• Stored data entries:
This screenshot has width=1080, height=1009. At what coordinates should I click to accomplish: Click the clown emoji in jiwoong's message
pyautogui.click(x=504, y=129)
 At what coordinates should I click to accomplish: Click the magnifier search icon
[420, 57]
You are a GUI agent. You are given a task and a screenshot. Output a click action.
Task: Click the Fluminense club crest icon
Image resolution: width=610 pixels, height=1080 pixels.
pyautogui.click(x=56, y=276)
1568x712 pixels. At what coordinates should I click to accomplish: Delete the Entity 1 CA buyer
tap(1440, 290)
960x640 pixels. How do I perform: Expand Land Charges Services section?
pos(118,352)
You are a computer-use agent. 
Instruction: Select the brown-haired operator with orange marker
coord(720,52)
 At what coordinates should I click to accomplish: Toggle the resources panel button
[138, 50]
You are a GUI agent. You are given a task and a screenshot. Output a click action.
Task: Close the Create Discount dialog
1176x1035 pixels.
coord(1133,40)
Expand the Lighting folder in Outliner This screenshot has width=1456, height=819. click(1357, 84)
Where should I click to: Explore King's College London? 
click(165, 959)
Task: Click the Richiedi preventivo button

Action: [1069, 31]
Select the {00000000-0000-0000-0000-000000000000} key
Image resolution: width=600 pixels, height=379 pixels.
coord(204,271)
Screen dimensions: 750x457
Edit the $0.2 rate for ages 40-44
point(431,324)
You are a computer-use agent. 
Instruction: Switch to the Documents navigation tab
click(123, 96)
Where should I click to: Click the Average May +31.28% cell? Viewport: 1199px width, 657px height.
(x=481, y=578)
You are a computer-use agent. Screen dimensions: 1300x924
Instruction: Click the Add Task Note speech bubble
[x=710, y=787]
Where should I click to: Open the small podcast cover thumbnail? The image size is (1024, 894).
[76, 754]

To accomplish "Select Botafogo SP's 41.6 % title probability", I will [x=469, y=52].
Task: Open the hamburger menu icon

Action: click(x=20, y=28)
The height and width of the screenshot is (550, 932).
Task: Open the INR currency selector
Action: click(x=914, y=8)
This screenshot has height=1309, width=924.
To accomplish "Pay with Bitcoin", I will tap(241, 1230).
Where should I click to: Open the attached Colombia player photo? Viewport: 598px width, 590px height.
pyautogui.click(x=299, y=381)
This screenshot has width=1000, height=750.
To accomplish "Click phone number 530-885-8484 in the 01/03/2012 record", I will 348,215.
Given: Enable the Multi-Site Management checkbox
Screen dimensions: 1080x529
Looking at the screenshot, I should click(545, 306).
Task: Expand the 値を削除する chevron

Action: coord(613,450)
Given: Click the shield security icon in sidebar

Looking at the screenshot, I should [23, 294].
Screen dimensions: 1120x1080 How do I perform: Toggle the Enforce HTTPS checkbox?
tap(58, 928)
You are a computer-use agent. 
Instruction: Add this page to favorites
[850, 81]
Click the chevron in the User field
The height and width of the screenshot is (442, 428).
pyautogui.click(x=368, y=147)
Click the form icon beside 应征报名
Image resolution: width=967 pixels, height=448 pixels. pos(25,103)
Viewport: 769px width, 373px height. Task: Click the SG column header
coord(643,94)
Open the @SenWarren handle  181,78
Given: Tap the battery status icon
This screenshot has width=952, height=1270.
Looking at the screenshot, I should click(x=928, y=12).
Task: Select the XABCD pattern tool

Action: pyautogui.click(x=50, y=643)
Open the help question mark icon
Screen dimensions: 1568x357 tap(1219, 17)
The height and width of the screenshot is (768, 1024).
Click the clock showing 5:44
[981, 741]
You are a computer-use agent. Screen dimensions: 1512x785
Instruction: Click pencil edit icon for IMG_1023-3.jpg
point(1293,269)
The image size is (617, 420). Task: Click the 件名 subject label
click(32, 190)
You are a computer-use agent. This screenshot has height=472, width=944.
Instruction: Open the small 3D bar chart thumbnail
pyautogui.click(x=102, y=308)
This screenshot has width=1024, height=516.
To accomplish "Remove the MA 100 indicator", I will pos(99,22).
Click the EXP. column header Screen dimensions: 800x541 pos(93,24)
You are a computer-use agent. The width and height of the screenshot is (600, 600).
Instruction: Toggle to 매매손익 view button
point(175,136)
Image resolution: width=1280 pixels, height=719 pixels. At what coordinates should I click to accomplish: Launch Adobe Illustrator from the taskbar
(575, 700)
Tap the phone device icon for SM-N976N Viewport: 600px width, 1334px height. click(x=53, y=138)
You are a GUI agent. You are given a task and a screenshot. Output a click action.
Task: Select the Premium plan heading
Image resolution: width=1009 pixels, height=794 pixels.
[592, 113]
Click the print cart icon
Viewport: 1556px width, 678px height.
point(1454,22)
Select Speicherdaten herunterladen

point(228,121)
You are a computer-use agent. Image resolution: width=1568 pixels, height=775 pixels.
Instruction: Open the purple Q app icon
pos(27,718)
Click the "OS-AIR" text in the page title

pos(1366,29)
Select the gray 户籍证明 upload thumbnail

• WORK INSTRUCTIONS: Transcribe exactly, starting at the line with "The image size is (617, 420)." and continuing through the last line of the data above; leave out all earlier lines.

• SOLUTION TO THIS PROBLEM:
The image size is (617, 420). Task: Click the 件名 subject label
click(32, 190)
You are a computer-use agent. This screenshot has height=472, width=944.
Instruction: Open the small 3D bar chart thumbnail
pyautogui.click(x=102, y=308)
This screenshot has width=1024, height=516.
To accomplish "Remove the MA 100 indicator", I will pos(99,22).
Click the EXP. column header Screen dimensions: 800x541 pos(93,24)
You are a computer-use agent. The width and height of the screenshot is (600, 600).
Instruction: Toggle to 매매손익 view button
point(175,136)
Image resolution: width=1280 pixels, height=719 pixels. At what coordinates should I click to accomplish: Launch Adobe Illustrator from the taskbar
(575, 700)
Tap the phone device icon for SM-N976N Viewport: 600px width, 1334px height. click(x=53, y=138)
You are a GUI agent. You are given a task and a screenshot. Output a click action.
Task: Select the Premium plan heading
Image resolution: width=1009 pixels, height=794 pixels.
[592, 113]
Click the print cart icon
Viewport: 1556px width, 678px height.
point(1454,22)
Select Speicherdaten herunterladen

point(228,121)
You are a computer-use agent. Image resolution: width=1568 pixels, height=775 pixels.
Instruction: Open the purple Q app icon
pos(27,718)
Click the "OS-AIR" text in the page title

pos(1366,29)
Select the gray 户籍证明 upload thumbnail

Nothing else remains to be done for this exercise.